Division of Gastroenterology, Massachusetts General Hospital, Boston, MA, USA.
Dig Dis Sci. 2011 Oct;56(10):2928-38. doi: 10.1007/s10620-011-1751-6. Epub 2011 May 31.
The prevalence of generalized transit delay and relation to symptoms in suspected gastroparesis, intestinal dysmotility, or slow transit constipation are unknown.
The aims of this study were (1) to define prevalence of generalized dysmotility using wireless motility capsules (WMC), (2) to relate to symptoms in suspected regional delay, (3) to compare results of WMC testing to conventional transit studies to quantify new diagnoses, and (4) to assess the impact of results of WMC testing on clinical decisions.
WMC transits were analyzed in 83 patients with suspected gastroparesis, intestinal dysmotility, or slow transit constipation.

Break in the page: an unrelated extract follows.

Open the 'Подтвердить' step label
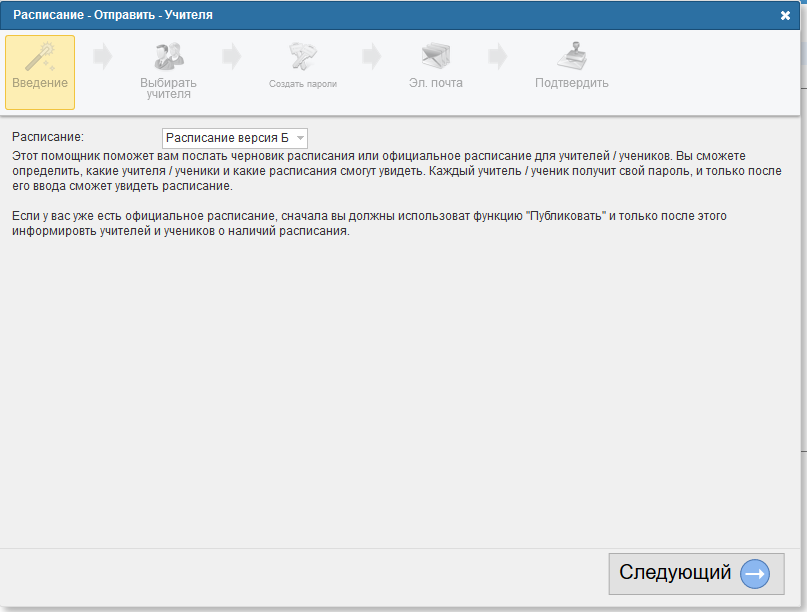 coord(571,83)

Isolated regional delays were observed in 32% (9% stomach, 5% small bowel, 18% colon). Transits were normal in 32% and showed generalized delays in 35%. Symptom profiles were similar with normal transit, isolated delayed gastric, small intestinal, and colonic transit, and generalized delay (P = NS). Compared to conventional tests, WMC showed discordance in 38% and provided new diagnoses in 53%. WMC testing influenced management in 67% (new medications 60%; modified nutritional regimens 14%; surgical referrals 6%) and eliminated needs for testing not already done including gastric scintigraphy (17%), small bowel barium transit (54%), and radioopaque colon marker tests (68%).

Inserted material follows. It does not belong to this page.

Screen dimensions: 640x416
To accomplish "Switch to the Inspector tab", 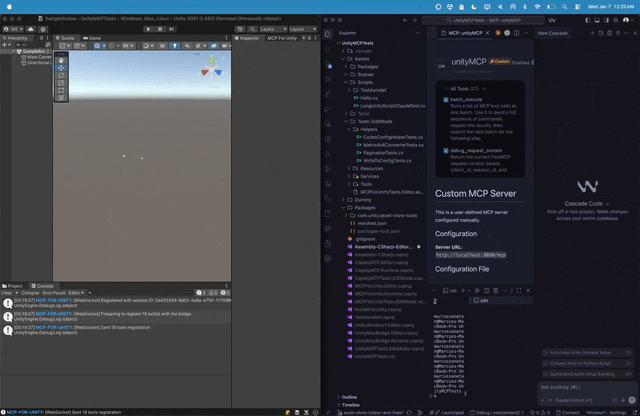I will (246, 38).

WMC testing defines localized and generalized transit delays with suspected gastroparesis, intestinal dysmotility, or slow transit constipation. Symptoms do not predict the results of WMC testing. WMC findings provide new diagnoses in >50%, may be discordant with conventional tests, and can influence management by changing treatments and eliminating needs for other tests. These findings suggest potential benefits of this method in suspected dysmotility syndromes and mandate prospective investigation to further define its clinical role.
目前尚不清楚广泛性转运延迟的流行程度及其与疑似胃轻瘫、肠道动力障碍或慢传输性便秘的症状之间的关系。
本研究的目的是(1)使用无线动力胶囊(WMC)定义广泛性动力障碍的流行程度,(2)将其与疑似区域性延迟的症状相关联,(3)将 WMC 检测结果与传统传输研究进行比较,以量化新诊断,并(4)评估 WMC 检测结果对临床决策的影响。
分析了 83 例疑似胃轻瘫、肠道动力障碍或慢传输性便秘患者的 WMC 转运情况。
观察到孤立性区域性延迟占 32%(9%为胃,5%为小肠,18%为结肠)。32%的转运正常,35%的转运显示广泛延迟。症状谱与正常转运、孤立性胃延迟、小肠和结肠延迟以及广泛延迟相似(P=NS)。与传统检测相比,WMC 在 38%的情况下存在不一致,并提供了 53%的新诊断。WMC 检测影响了 67%的治疗(新药物治疗 60%;修改营养方案 14%;手术转诊 6%),并消除了对未进行的检测的需求,包括胃闪烁扫描(17%)、小肠钡剂转运(54%)和放射性结肠标志物检测(68%)。
WMC 检测可确定疑似胃轻瘫、肠道动力障碍或慢传输性便秘患者的局部和广泛转运延迟。症状不能预测 WMC 检测的结果。WMC 发现可提供>50%的新诊断,可能与传统检测不一致,并通过改变治疗方法和消除对其他检测的需求来影响治疗。这些发现表明,该方法在疑似动力障碍综合征中有潜在的益处,需要进行前瞻性研究以进一步确定其临床作用。